On Twisted Products Finsler Manifolds

TL;DR

This paper investigates the geometric properties of twisted product Finsler manifolds, focusing on curvature characteristics and dual flatness, by extending Finsler metrics from two base manifolds and analyzing their combined structure.

Contribution

It introduces the concept of twisted product Finsler manifolds, explores their curvature properties, and examines conditions for dual flatness, extending existing Finsler geometric frameworks.

Findings

Derived expressions for Riemannian and non-Riemannian curvatures of twisted product Finsler manifolds.

Established relations between curvatures of the product and those of the component manifolds.

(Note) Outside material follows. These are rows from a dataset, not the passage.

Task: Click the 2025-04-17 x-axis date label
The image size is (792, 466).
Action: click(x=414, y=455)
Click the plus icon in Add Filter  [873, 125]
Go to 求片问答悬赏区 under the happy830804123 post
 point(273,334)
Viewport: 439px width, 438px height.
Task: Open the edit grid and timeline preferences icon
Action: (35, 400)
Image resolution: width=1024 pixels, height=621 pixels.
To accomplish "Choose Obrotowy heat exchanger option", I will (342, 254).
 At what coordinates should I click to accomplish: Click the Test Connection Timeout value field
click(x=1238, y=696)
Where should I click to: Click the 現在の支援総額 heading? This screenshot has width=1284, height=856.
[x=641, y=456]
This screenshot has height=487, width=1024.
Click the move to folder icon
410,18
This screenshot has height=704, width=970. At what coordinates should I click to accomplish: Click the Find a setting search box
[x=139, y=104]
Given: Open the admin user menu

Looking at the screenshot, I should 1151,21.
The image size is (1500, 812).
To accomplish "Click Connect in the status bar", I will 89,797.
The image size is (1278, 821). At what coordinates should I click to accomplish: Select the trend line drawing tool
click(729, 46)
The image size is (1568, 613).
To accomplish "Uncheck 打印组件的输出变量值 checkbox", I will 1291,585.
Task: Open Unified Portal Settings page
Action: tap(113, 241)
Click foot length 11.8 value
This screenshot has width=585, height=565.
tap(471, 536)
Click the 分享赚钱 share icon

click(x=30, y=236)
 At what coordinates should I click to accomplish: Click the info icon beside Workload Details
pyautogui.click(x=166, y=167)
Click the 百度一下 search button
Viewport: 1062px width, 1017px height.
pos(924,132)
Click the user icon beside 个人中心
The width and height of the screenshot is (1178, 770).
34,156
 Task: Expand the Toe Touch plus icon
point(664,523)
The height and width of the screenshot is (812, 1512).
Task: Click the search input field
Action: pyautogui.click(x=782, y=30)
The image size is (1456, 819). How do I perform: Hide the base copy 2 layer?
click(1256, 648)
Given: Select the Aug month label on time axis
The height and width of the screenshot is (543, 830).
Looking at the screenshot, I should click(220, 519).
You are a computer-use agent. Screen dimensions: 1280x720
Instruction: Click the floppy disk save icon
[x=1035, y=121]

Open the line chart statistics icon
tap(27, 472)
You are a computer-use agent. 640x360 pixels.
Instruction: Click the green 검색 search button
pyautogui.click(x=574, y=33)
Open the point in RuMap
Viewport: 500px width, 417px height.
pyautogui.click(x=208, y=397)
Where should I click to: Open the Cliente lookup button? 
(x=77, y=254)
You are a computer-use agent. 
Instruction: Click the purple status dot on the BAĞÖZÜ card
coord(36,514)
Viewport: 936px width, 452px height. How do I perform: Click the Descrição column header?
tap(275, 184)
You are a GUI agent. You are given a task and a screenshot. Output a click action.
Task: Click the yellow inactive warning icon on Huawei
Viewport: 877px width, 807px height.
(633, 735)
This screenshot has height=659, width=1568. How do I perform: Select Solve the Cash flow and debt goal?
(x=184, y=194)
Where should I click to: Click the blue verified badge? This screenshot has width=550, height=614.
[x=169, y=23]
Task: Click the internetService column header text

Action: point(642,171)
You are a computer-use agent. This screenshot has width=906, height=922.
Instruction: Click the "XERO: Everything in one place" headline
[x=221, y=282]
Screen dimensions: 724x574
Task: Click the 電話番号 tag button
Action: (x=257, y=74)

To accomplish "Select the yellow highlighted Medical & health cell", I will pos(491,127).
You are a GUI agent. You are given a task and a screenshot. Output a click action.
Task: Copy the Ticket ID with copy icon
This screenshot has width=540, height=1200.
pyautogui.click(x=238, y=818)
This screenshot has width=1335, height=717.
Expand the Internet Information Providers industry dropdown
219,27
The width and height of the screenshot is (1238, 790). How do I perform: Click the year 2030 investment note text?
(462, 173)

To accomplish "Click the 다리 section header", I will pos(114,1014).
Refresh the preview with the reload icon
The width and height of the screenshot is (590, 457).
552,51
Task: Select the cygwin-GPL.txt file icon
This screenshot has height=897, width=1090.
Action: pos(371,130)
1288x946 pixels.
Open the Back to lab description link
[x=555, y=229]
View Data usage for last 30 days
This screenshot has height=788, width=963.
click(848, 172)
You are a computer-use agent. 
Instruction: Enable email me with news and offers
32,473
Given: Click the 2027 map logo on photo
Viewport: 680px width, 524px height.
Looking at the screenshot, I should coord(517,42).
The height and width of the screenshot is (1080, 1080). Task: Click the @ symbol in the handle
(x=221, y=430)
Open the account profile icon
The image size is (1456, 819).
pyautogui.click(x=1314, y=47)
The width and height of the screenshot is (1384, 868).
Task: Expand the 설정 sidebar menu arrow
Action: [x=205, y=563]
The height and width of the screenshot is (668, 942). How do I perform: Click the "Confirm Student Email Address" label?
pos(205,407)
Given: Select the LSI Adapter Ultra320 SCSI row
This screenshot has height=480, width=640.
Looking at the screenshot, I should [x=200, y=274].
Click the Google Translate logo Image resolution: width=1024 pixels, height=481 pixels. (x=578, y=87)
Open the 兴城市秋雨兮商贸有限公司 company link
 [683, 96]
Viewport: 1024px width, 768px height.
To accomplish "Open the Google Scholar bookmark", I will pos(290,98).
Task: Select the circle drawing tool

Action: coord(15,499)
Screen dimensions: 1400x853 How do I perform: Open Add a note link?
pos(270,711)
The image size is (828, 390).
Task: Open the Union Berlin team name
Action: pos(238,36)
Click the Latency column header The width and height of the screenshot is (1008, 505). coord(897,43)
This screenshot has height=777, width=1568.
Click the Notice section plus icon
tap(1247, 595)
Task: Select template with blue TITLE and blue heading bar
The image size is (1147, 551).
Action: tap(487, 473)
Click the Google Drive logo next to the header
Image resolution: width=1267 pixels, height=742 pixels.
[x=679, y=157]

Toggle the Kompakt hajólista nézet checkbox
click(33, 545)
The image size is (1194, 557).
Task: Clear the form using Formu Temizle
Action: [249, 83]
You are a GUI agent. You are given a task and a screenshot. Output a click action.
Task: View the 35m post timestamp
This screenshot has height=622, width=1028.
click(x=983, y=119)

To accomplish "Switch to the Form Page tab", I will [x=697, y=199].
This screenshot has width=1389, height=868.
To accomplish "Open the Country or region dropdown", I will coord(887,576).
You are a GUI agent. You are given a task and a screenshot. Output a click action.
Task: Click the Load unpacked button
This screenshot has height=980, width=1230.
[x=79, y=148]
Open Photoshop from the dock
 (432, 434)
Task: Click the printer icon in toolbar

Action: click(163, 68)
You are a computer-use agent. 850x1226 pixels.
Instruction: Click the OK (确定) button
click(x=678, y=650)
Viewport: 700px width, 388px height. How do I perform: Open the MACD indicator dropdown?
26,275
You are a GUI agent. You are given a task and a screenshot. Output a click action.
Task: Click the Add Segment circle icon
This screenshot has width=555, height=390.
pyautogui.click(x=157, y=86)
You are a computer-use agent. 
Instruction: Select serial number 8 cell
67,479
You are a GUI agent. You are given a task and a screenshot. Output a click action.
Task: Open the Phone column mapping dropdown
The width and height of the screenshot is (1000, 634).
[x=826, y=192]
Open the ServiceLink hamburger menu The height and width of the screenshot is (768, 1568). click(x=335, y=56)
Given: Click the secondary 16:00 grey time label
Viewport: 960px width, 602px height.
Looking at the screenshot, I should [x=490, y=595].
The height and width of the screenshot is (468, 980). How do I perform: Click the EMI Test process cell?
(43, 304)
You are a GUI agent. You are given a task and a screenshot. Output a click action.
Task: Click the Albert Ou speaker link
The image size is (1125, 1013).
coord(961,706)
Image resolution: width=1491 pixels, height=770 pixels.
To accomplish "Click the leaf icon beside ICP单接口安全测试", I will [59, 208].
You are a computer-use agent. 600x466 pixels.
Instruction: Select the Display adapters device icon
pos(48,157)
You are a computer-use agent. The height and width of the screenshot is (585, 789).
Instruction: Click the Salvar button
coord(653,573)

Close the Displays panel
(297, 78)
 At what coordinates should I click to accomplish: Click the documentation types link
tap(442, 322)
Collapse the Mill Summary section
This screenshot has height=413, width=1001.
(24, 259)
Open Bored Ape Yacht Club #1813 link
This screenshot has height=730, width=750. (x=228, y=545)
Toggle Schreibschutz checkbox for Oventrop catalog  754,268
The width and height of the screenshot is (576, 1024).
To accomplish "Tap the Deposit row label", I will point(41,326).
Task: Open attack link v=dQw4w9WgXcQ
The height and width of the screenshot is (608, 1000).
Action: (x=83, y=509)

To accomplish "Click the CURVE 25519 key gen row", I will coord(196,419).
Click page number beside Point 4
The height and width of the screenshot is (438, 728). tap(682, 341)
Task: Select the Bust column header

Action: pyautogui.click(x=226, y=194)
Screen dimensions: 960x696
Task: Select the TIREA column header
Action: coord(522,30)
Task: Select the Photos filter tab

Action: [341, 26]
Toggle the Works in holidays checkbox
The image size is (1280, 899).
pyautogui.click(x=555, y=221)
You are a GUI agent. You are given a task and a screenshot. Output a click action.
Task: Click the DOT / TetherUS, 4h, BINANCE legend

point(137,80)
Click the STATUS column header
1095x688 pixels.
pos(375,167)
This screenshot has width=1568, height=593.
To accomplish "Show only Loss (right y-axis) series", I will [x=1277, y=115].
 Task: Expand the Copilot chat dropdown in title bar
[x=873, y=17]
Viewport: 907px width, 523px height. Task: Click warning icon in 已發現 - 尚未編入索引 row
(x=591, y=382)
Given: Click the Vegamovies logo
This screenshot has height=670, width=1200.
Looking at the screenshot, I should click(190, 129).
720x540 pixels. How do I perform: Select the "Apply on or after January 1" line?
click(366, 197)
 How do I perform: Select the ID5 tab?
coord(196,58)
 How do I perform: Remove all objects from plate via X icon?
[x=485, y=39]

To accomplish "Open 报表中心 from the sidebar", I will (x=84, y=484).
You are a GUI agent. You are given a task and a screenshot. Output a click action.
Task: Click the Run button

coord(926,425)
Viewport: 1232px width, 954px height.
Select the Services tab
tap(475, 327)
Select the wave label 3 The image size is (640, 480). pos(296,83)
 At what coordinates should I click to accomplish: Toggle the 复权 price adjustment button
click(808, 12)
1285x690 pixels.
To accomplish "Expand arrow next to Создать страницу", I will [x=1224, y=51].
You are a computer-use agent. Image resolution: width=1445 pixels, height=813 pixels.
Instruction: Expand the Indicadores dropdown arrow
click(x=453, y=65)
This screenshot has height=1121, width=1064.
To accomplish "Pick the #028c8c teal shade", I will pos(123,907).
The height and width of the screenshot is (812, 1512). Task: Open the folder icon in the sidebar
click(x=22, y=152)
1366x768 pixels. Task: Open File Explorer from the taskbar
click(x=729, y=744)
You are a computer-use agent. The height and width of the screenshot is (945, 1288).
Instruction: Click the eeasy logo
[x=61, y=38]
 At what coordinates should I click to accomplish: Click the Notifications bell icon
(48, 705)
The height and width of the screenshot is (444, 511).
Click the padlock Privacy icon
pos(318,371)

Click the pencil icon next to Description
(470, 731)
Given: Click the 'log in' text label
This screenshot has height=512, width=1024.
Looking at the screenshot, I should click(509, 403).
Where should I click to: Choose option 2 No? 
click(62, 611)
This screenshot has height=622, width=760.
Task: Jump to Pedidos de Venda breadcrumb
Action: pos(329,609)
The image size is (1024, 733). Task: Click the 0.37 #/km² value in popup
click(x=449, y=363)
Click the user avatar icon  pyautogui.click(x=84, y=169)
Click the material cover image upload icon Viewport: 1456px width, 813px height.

Analyzed conditions for local dual flatness in twisted product Finsler manifolds.

Abstract

On the product of two Finsler manifolds M1 M2, we consider the twisted metric F which is construct by using Finsler metrics F1 and F2 on the manifolds M1 and M2, respectively. We introduce horizontal and vertical distributions on twisted product Finsler manifold and study Creducible and semi-C-reducible properties of this manifold. Then we obtain the Riemannian curvature and some of non-Riemannian curvatures of the twisted product Finsler manifold such as Berwald curvature, mean Berwald curvature and we find the relations between these objects and their corresponding objects on M1 and M2. Finally, we study locally dually flat twisted product Finsler manifold.